Tasks and exercises »
1) Translate this sentence from the article on dams and salmon into Spanish: "Environmental objections to new dam construction in California may be a primary reason why endangered winter-run Chinook salmon and other threatened fish go extinct."
2) Duplicate the portion of the article on dams and salmon from "This year, for" up to and including "are contributing, too.".

Passage provided »
● ● ● ●
Will Outcry Over New Dams Doom Endangered Salmon?
Environmental objections to new dam construction in California may be a primary reason why endangered winter-run Chinook salmon and other threatened fish go extinct.
When Shasta Dam finished construction in 1945, fisheries experts at the federal government expected it to precipitate the sure extinction of Sacramento River’s migratory Chinook salmon and steelhead that spawned in tributary streams and rivers located above the dam.
In a remarkable tale of survival, these salmon and steelhead still exist because of an unexpected benefit the dam provided: a reliable steady supply of very cold water to be released each year during the summer and autumn months when the fish migrate to new spawning grounds in gravels below Shasta Dam.
This year, for example, Shasta Dam is releasing about 10,000 cubic feet of water per second to keep the Sacramento River cool for salmon, as well as to generate hydropower and provide water for downstream users and other environmental purposes. Other major dams are contributing, too.
Despite their proven benefits, environmental groups that say they want to save the Sacramento River’s salmon are becoming very vocal in opposing raising Shasta Dam or a new reservoir in Colusa and Glenn counties. The new storage would increase the cold-water pool at Shasta Lake, making more water available to protect the endangered fish from sure extinction.
● ● ● ●
Information supplied »

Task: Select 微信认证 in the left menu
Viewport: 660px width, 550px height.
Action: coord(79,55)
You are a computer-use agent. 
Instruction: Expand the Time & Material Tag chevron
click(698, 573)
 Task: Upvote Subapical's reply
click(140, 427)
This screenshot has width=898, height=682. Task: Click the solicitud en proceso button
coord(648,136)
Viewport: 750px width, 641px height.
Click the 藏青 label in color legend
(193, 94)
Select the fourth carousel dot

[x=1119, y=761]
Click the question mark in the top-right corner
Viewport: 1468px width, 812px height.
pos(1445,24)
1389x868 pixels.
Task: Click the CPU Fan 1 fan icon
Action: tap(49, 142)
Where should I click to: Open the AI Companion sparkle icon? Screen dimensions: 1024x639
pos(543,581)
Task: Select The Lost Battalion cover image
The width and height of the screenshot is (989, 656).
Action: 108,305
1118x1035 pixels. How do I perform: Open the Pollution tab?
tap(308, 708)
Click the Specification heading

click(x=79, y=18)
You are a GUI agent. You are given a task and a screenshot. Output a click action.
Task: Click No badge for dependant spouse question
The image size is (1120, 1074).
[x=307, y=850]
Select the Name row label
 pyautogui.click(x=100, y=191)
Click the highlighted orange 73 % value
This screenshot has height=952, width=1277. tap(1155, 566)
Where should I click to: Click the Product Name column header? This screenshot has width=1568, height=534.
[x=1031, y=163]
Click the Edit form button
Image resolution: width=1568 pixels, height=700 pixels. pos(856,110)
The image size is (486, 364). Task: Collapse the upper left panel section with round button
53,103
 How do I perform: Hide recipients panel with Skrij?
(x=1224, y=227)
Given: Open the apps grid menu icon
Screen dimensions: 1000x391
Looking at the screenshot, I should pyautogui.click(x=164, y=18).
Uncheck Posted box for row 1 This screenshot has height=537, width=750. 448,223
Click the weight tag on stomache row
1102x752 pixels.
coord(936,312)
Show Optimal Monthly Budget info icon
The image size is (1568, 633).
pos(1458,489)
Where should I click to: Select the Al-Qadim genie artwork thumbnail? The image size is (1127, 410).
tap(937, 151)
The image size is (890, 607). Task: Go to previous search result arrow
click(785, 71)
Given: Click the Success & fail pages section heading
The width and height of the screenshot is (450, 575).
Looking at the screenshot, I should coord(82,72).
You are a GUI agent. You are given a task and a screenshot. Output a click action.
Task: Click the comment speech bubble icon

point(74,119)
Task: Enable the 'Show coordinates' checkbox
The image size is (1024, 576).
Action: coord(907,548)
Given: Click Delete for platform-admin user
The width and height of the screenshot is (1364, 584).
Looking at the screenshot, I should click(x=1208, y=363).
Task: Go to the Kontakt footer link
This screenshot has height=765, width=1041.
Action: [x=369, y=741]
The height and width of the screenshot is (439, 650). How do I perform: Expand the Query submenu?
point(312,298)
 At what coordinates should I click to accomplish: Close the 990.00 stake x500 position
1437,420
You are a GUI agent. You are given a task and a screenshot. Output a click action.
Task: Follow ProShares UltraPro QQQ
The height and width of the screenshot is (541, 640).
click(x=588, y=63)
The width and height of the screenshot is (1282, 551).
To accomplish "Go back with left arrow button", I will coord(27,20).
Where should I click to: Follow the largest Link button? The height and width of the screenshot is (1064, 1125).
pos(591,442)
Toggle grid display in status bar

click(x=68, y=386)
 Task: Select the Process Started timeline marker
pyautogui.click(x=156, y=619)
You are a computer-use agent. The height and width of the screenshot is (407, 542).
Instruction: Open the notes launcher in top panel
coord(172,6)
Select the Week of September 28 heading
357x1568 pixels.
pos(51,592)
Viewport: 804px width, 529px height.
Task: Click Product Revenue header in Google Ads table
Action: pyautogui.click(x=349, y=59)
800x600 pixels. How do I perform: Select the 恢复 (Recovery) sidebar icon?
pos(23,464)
● ● ● ●
Answers for the tasks »
1) Las objeciones ambientales a la construcción de nuevas presas en California podrían ser una razón principal por la que el salmón chinook de la corrida de invierno, en peligro de extinción, y otros peces amenazados lleguen a extinguirse.

2)
This year, for example, Shasta Dam is releasing about 10,000 cubic feet of water per second to keep the Sacramento River cool for salmon, as well as to generate hydropower and provide water for downstream users and other environmental purposes. Other major dams are contributing, too.